** Opening Records shown block **
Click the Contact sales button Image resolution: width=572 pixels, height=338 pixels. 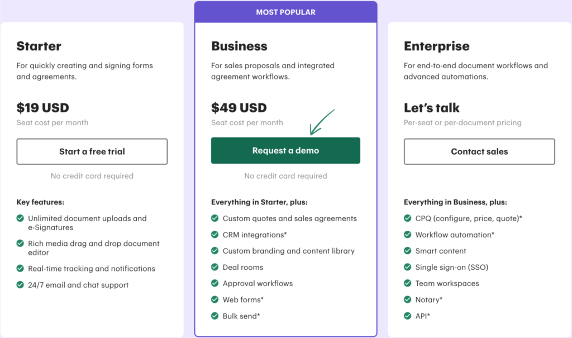[479, 151]
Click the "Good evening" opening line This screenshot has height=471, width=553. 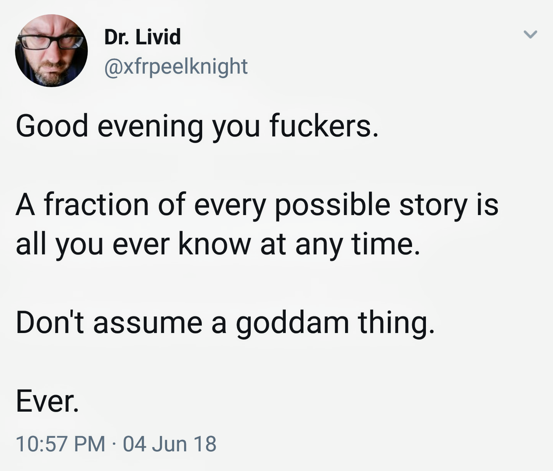(x=197, y=126)
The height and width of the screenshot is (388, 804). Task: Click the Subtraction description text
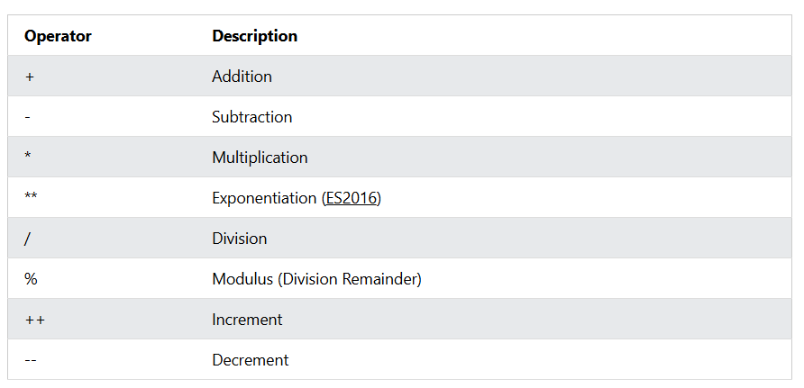(x=252, y=117)
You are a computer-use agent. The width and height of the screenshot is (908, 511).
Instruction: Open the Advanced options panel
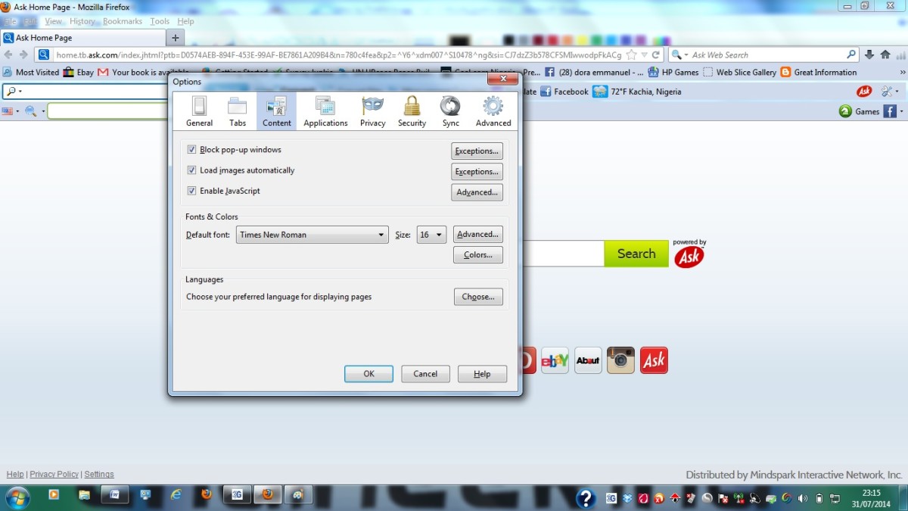493,111
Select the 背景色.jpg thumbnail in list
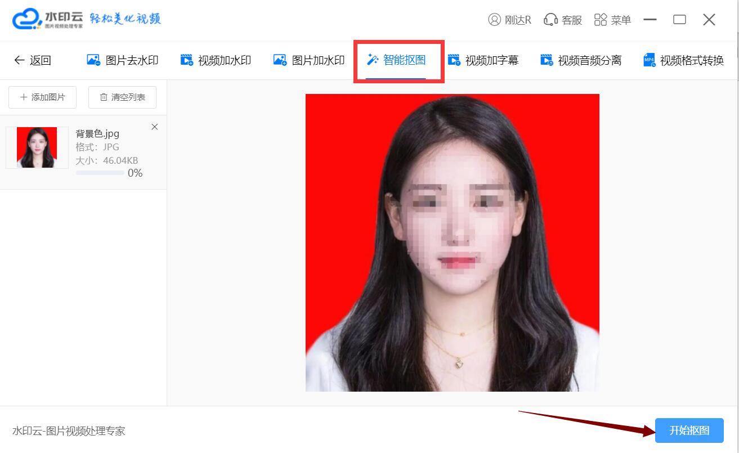Viewport: 739px width, 453px height. pos(37,147)
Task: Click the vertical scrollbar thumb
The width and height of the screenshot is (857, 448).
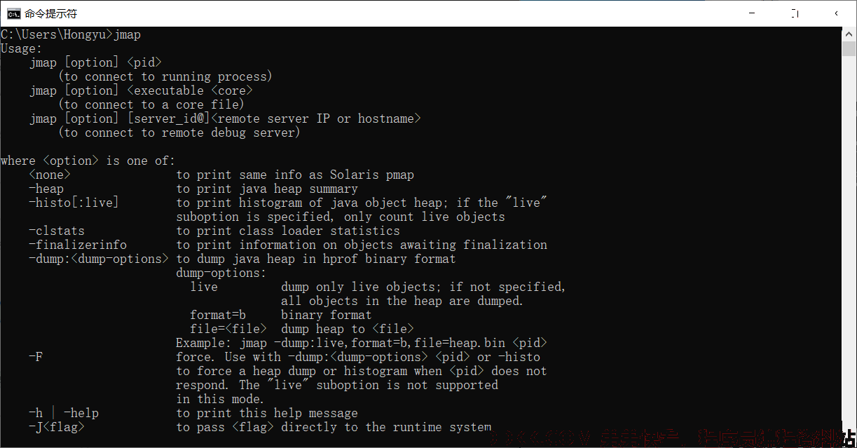Action: click(849, 48)
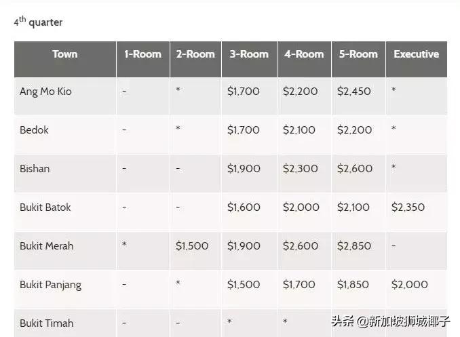
Task: Click Bukit Batok Executive price $2,350
Action: coord(408,207)
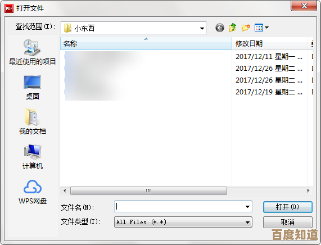The image size is (321, 245).
Task: Click the horizontal scrollbar thumb
Action: point(148,190)
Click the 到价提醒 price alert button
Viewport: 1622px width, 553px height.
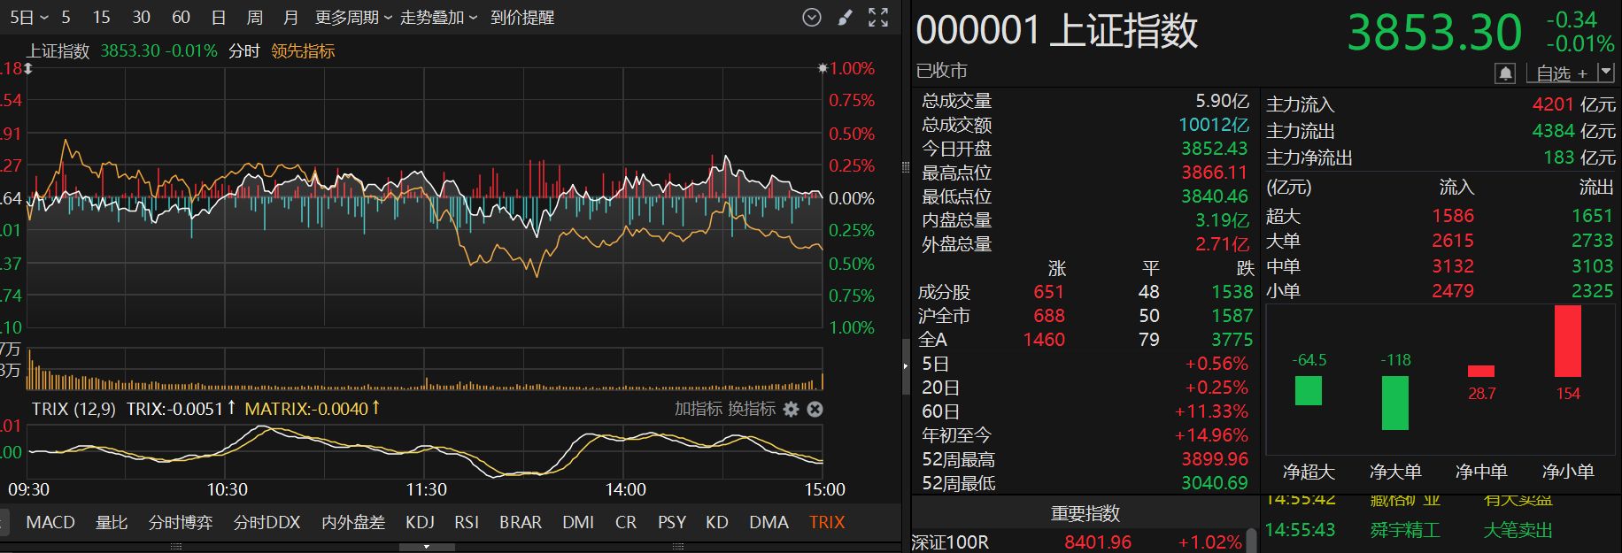(x=522, y=18)
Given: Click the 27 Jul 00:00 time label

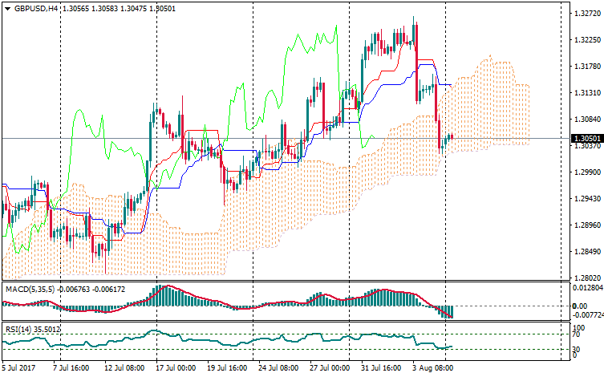Looking at the screenshot, I should point(329,368).
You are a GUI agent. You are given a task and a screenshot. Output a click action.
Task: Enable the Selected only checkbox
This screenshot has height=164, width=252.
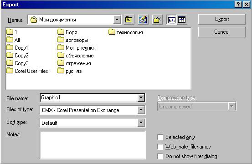pos(160,137)
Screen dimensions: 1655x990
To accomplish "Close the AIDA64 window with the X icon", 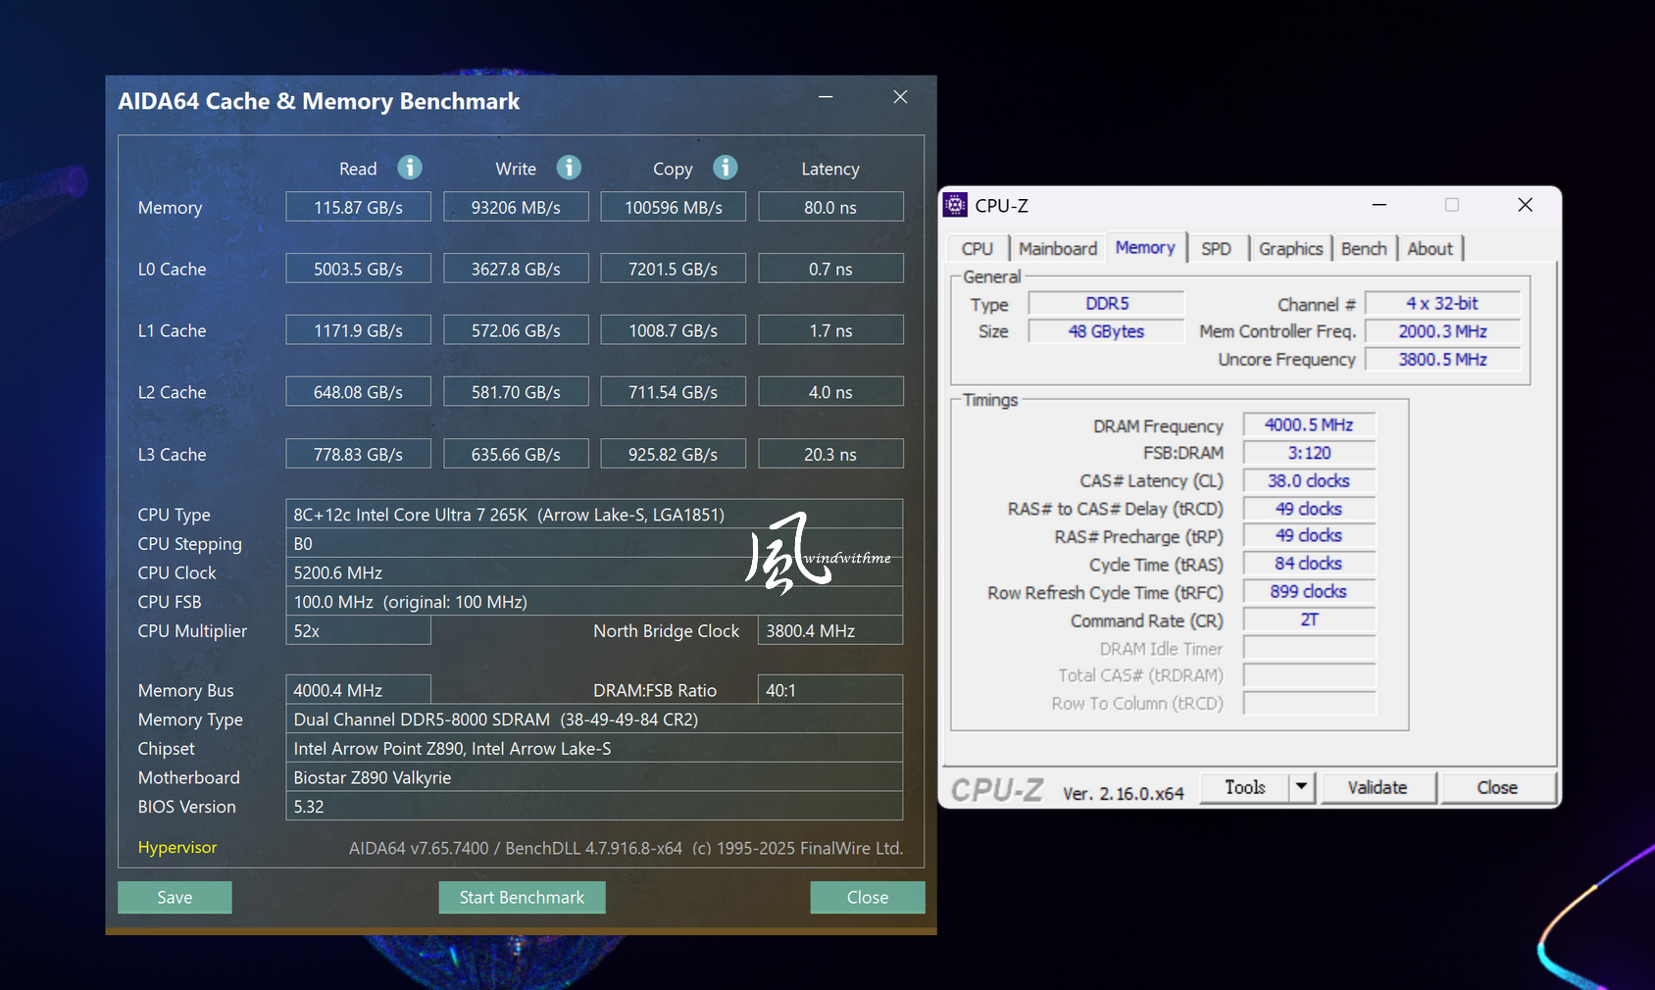I will click(x=900, y=97).
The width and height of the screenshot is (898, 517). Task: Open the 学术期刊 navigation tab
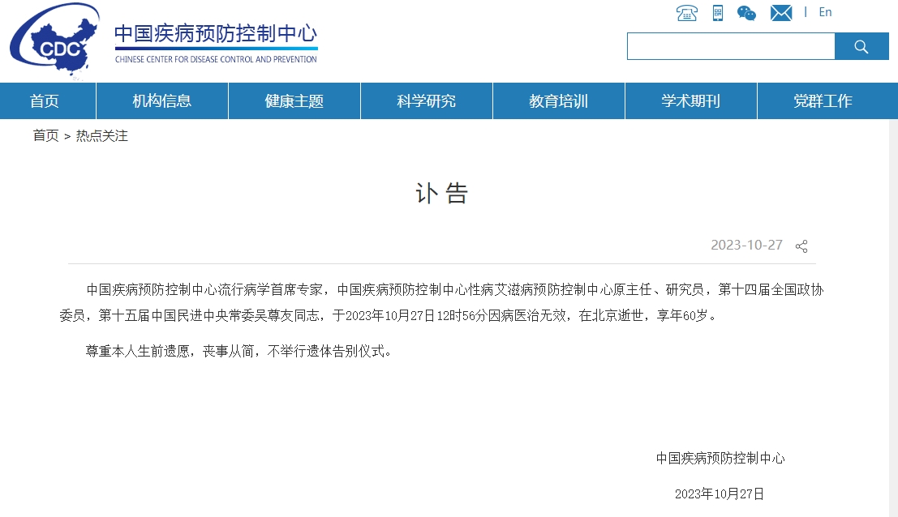point(691,101)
** Closing Records shown block **
:: Directions ::
Using the data above, count every line that contains the word "agent", then give the count and nothing more.

:: Solution to this exercise ::
2